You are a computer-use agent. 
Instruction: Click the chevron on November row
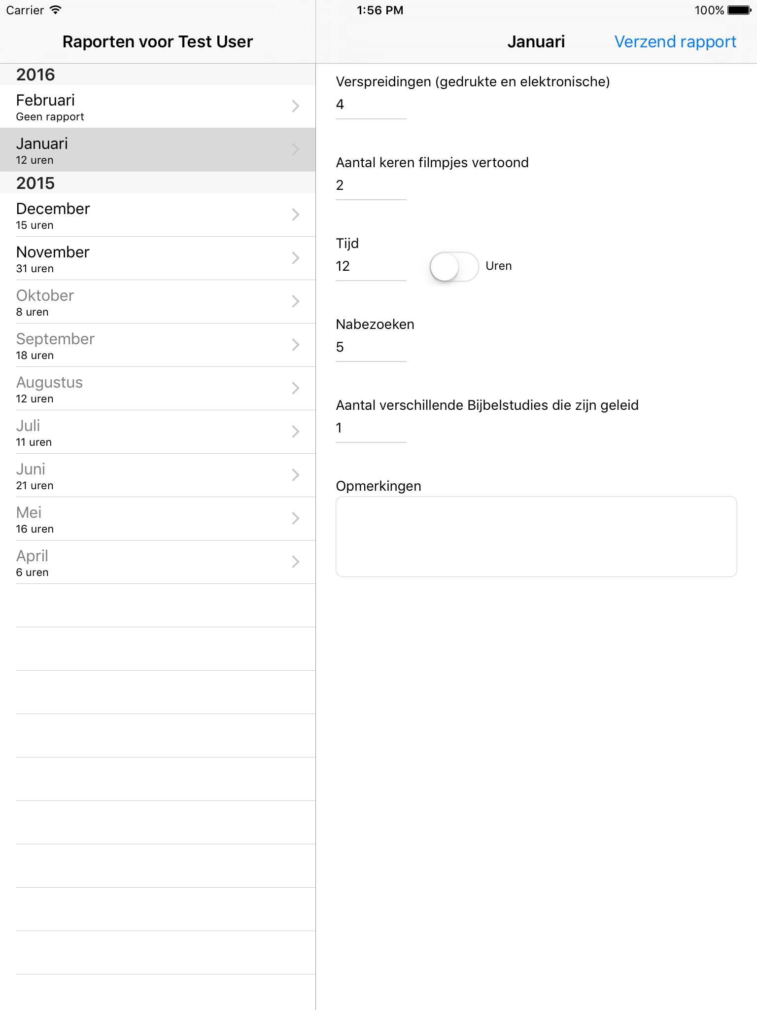pos(295,258)
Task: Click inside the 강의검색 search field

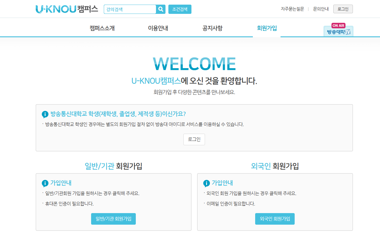Action: (130, 9)
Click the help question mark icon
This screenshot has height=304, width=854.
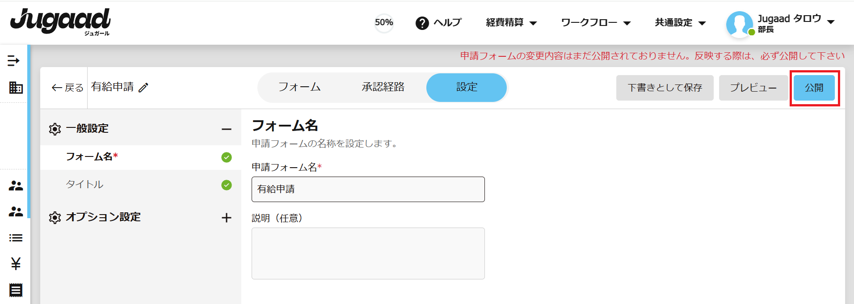(422, 23)

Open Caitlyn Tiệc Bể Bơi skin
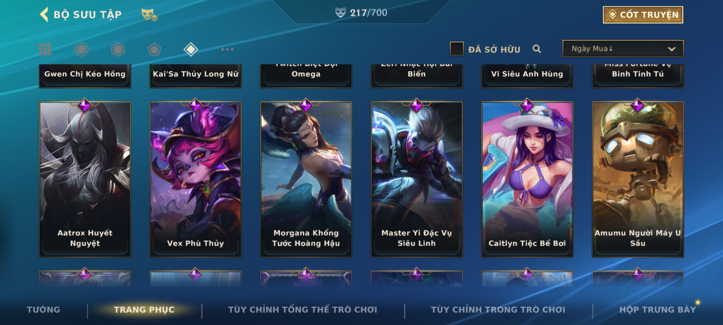(x=527, y=179)
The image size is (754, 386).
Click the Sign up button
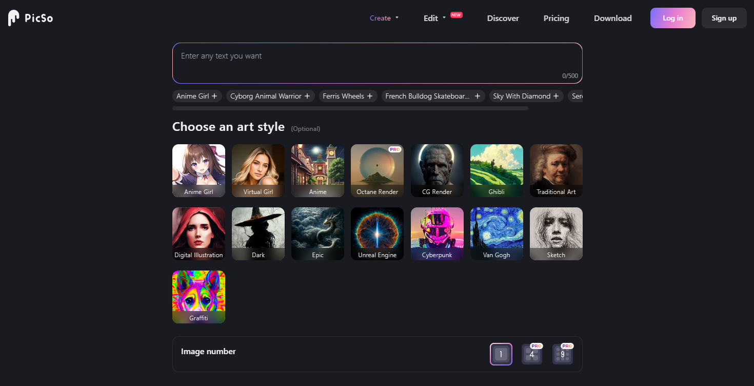pos(724,18)
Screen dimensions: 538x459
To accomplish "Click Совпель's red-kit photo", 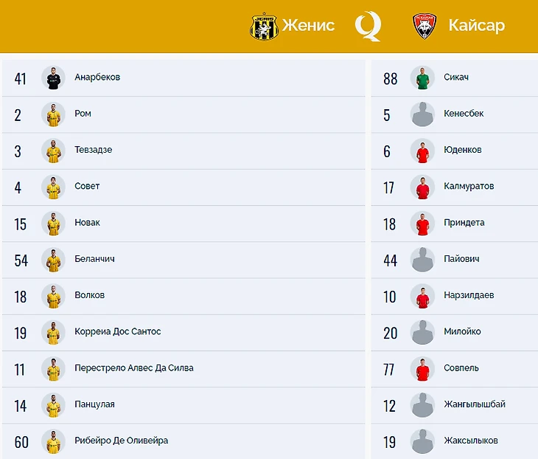I will pyautogui.click(x=422, y=369).
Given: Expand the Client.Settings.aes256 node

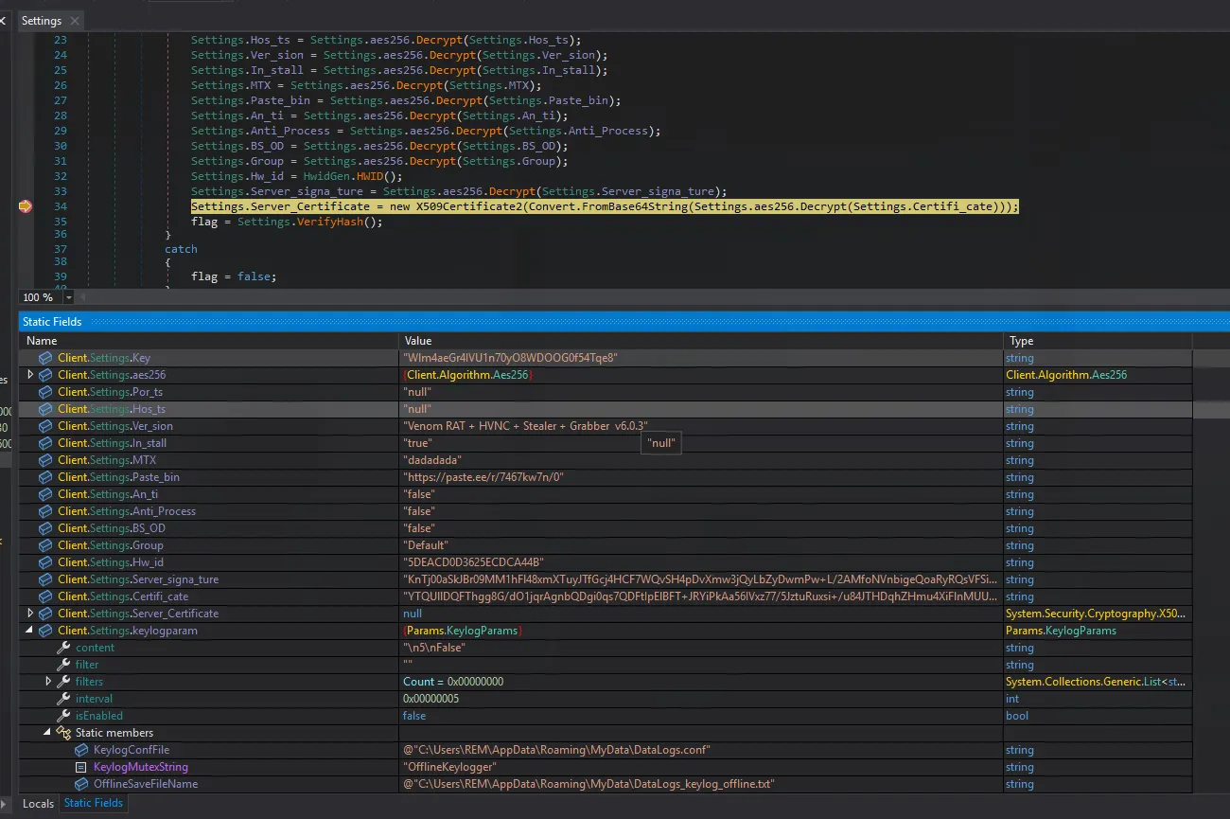Looking at the screenshot, I should 30,375.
══════════════════════════════
■ What the task requires: Please reproduce, word for word, every line from the first line of the records above through the line containing "The image size is (754, 386).", and leave out the pictures.

■ Answer for the task:
You are a computer-use agent. 
Instruction: Click the chevron on November row
pos(295,258)
Task: Click inside the 강의검색 search field

Action: (130, 9)
Click the help question mark icon
This screenshot has height=304, width=854.
(422, 23)

Open Caitlyn Tiệc Bể Bơi skin
(x=527, y=179)
The image size is (754, 386).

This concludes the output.